Anyway that's my two bob's worth, albeit from limited experience. Eat and drink more than you think you need, and don't start empty.
having done 5 alpine classic events now, i don't think you can stress this enough. this year was not the hottest it's been, but it was still hot. hydrate, hydrate... hydrate. if you don't, you will weaken and the event will become a slow, painful march for you. as you said - don't wait until the ride starts either, it's too hard to play catch up. you need to start over-hydrated. at omeo on the 250, i downed a full bidon before filling both up and leaving for falls.
Yeah I learnt my lessons from the Wiggle Donna Beast back in November and made sure the unit in Bright had cooking facilities so I could have my normal breakfast (porridge). I start drinking early on the rides (before I feel thirsty). I just should have topped up at Mt Beauty.

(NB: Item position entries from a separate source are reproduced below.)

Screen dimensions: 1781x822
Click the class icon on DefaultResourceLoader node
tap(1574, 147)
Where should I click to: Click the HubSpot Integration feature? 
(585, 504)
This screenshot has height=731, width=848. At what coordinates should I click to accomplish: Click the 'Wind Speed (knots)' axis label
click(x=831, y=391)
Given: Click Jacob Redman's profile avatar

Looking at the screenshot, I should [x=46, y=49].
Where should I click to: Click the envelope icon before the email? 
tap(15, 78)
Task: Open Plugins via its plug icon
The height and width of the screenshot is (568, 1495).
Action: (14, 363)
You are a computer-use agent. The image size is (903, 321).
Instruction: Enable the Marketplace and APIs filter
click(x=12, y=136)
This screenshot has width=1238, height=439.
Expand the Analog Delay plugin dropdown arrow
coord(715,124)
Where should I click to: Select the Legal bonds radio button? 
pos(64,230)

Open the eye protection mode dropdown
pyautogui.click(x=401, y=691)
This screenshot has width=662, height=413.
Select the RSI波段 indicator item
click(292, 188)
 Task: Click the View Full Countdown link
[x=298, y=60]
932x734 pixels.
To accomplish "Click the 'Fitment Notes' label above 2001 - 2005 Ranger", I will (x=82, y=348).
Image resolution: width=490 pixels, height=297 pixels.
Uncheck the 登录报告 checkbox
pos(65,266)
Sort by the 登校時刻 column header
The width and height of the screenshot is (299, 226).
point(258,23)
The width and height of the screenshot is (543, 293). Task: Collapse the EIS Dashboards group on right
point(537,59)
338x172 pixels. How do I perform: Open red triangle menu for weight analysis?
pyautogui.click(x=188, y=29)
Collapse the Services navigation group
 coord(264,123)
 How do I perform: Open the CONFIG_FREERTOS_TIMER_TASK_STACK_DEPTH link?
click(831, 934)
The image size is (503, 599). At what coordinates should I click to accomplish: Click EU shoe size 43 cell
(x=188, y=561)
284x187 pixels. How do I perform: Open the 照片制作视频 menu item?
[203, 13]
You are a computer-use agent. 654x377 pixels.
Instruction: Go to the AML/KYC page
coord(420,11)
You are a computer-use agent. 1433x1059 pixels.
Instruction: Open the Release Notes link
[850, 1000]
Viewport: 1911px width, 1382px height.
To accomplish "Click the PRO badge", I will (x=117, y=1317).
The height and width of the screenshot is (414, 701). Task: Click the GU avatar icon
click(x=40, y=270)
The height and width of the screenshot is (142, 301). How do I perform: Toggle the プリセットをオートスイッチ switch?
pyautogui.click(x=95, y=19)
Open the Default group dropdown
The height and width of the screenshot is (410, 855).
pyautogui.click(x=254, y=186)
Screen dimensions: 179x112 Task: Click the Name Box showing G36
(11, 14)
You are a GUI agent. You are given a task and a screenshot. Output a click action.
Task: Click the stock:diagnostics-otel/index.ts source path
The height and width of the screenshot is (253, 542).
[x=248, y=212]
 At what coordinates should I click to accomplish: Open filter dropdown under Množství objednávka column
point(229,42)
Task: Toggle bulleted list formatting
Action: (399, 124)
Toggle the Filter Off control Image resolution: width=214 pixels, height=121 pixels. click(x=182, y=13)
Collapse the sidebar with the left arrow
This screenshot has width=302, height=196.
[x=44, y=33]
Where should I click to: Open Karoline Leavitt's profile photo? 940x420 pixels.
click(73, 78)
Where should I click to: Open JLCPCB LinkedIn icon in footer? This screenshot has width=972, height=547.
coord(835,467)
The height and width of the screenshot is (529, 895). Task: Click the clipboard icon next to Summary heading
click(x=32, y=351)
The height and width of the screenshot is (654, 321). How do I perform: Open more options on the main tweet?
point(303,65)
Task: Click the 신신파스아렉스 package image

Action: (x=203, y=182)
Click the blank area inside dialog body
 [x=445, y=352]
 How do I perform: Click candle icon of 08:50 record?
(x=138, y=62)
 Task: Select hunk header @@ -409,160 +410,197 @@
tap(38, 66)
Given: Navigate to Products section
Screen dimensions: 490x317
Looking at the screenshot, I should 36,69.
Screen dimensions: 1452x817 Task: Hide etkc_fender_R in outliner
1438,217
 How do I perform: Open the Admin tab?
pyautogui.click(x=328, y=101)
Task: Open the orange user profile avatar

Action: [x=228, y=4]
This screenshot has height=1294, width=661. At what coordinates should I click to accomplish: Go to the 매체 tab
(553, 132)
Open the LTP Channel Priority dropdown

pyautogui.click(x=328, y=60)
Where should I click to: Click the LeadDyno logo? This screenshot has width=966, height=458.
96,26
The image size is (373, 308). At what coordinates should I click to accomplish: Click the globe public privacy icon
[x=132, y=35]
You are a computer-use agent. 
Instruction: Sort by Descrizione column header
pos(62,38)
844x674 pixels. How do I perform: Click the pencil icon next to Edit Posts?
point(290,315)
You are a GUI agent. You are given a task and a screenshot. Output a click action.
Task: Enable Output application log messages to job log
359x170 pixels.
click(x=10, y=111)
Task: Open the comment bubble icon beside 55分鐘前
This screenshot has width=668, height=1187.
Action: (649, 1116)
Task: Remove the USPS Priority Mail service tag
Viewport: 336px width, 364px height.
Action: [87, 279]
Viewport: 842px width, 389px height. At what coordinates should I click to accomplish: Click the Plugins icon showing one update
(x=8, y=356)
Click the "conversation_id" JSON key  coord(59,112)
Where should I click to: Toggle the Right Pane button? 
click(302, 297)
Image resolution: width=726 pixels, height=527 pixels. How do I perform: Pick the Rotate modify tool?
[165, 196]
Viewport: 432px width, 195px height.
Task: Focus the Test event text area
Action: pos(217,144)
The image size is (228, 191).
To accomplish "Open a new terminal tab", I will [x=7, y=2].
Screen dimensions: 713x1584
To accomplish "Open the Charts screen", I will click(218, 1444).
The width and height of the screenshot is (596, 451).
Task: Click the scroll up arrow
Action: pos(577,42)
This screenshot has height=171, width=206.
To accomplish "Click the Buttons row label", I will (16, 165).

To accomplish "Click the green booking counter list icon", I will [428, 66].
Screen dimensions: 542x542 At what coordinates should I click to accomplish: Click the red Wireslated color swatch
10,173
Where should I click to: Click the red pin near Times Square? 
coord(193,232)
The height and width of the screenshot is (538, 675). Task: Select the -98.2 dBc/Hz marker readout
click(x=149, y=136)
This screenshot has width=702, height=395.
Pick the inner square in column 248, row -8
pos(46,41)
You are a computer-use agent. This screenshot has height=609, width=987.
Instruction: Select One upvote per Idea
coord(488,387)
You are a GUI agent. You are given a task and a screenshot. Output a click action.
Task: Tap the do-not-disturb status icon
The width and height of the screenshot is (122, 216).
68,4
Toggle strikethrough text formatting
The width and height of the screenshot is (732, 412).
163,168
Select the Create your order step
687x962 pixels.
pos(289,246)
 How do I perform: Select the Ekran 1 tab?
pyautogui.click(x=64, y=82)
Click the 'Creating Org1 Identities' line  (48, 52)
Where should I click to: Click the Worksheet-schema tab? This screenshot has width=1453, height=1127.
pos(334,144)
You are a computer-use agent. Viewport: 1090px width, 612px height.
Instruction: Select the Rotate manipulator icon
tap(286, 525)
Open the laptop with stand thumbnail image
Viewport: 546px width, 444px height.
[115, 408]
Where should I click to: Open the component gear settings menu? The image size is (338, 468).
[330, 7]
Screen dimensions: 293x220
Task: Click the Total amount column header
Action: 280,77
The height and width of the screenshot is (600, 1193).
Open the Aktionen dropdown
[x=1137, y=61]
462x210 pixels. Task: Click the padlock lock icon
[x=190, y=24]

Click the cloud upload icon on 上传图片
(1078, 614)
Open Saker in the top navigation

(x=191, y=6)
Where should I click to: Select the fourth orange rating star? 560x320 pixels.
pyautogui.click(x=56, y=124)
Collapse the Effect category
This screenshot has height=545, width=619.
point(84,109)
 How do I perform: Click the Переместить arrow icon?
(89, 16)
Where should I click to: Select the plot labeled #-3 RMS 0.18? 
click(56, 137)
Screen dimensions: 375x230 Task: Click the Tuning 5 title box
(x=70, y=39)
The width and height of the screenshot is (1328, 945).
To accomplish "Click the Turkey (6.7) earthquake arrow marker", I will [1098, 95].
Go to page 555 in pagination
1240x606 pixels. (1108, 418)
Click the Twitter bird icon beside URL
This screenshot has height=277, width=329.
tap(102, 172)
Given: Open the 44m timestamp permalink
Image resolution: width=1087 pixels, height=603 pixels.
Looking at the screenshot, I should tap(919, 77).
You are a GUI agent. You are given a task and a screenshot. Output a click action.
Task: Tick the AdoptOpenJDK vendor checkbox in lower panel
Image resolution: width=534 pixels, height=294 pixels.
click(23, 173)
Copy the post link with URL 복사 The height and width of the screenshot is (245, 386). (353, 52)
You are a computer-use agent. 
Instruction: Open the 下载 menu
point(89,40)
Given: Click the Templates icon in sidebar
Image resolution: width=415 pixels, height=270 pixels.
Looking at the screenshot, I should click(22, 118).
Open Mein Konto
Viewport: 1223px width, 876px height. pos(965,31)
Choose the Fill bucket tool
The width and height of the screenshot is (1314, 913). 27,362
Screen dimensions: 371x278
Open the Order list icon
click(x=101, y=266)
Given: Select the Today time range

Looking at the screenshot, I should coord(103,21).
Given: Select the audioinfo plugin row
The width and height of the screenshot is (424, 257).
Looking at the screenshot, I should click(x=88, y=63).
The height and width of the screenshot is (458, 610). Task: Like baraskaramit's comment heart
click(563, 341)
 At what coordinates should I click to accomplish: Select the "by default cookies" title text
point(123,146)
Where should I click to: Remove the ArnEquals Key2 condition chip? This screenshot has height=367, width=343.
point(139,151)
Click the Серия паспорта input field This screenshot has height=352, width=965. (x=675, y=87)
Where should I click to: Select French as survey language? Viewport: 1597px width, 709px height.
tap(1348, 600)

Am looking at Camelbaks now for big days in the saddle.
I have a time reminder on my Garmin set to beep every 10 minutes. If it's cool, I take a sip of fluid. If it's hot I take a good gulp. Now it's second nature to drink regularly.
I don't know where I got the idea from - it's too good for me to take the credit .
Phil Liggett, TdF 2011, Alpe-d'Huez: "I reckon tonight in hindsight he may have won the Tour de France tomorrow."
It was a mixed ride for me this year.
I completed the 250 in 2012 and did the nasty 3 x MtBuffalo ride last year.
Work was a problem in October and November, so my preparation was less than ideal. However, I was hoping to at least equal my 2012 moving time and pick up overall with quicker stops.
On track to Harrietville and only 3 mins behind at The Meg. About 15 mins behind 2012 at Dargo Road. Then I was about 1.5km from the top of the climb when my adductor muscles went all spasmo on me and I had to walk for a bit. Result was 30 mins down at Dinner Plain.
Managed to sneak 5 mins back by Omeo and another 5 mins by Angler's Rest, so I was thinking I might be ok.
Up the back of Falls Creek is the nasty spot and after successfully riding out of the 'OMGosh' or 'Say What' corner I thought I was hanging on ok.
However, a couple of clicks past the Shannonvale water stop it hit me. I was alone (riders a few mins ahead and behind) and I started to struggle. I calculated that I had 10-12km to ride of this 9-12% road and that I'd be about another 1.75 hours before getting to Raspberry Hill. This was not a fun calculation and I ended up in the back of a ute and then the Broom Van.
In hindsight I should have been able to do it - but I think that being alone at the worst point of the course was critical. That and being 5kg too heavy and probably 5% under prepared.
Maybe next year...
On a positive note: Volunteering for a few hours on Saturday was fun.